Although Simon has kept faith with the standard X90 engine and gearbox, he has removed the airbox and fitted Ford Sierra HT leads. These are cheaper than the Suzuki components and are also proving to be considerably more reliable. ‘I went through eight sets of Suzuki leads in eight months,’ he laughs. ‘I haven’t had to change the Sierra parts since fitting them.’
He’s also fitted a Centreforce clutch for smoother gear changes, along with a Samurai transfer case. This cancels out the gearing effect of the taller tyres to bring the overall drive ratio back to normal; Simon thinks it is an effective and reasonably inexpensive modification to make to both X90s and Vitaras.
One modification Simon is considering performing in the future is the installation of a Lobster transfer box (available from Rob Store), which offers the option of two-wheel drive while in low range.
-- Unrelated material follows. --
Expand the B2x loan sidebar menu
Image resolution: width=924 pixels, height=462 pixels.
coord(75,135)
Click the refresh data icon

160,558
As far as he knows, there isn’t even an X90 in the USA with this modification, so it would have the extra benefit of adding to the vehicle’s uniqueness.
Standard brakes reflect Simon’s lack of concern for the disc conversions that are popular among Vitara modifiers, while the roll cage is yet to be used in anger. Simon spent six months designing it and enlisted the help of a friend in fitting it to the car. That took place in March 2005 and he is still reluctant to damage the cage by rubbing against trees during tight cornering off-road. Nonetheless, he is pleased with the valuable peace of mind it delivers and expects to become bolder as the vehicle ages and the steel tubing picks up a few battle scars.
Another custom-made feature of the car is the front winch bumper. This will soon be adorned with a Warn 6000, which Simon currently has on order. Once that is fitted, he will augment the standard battery with a larger auxiliary unit and fit a split-charge system in place of the current Suzuki alternator. This will also deliver more reliable support for the other electrical extras that are fitted to the X90, including a CB radio and a range of driving and work lamps.
Including a full rebuild of the engine and the initial purchase price, Simon estimates that Generation X has cost him no more than £4000 to date. That’s not bad when you consider that it is a highly capable off-roader as well as a perfectly usable daily driver. Despite his belief that he’s close to reaching the limits of what is achievable without going over the top in terms of modifications, he is genuinely pleased with the vehicle’s performance. ‘I can’t think of anything else that I’m desperate to do to the vehicle,’ he remarks. ‘I’m happy just to concentrate on enjoying driving it for a while!’
Such sentiments reflect the sensible approach Simon adopts towards his pride and joy. He is aware of its limits – something reflected in his responsible driving style as well the modifications he’s willing to perform – and he is happy to stay within them while enjoying the many benefits associated with owning an off-road-prepared X90. These include the usual pluses of Vitara ownership, of course – cheap parts, plentiful mods, a great club scene and excellent off-road ability. In addition, however, Simon also has the satisfaction that comes from driving a vehicle the like of which is rarely seen in serious mud-plugging circles.
Generation X may have a similar technical specification to many of the Vitaras we’ve featured in this magazine over the years… but, on appearances if nothing else, no one could deny its credentials as a truck that is just a little bit different.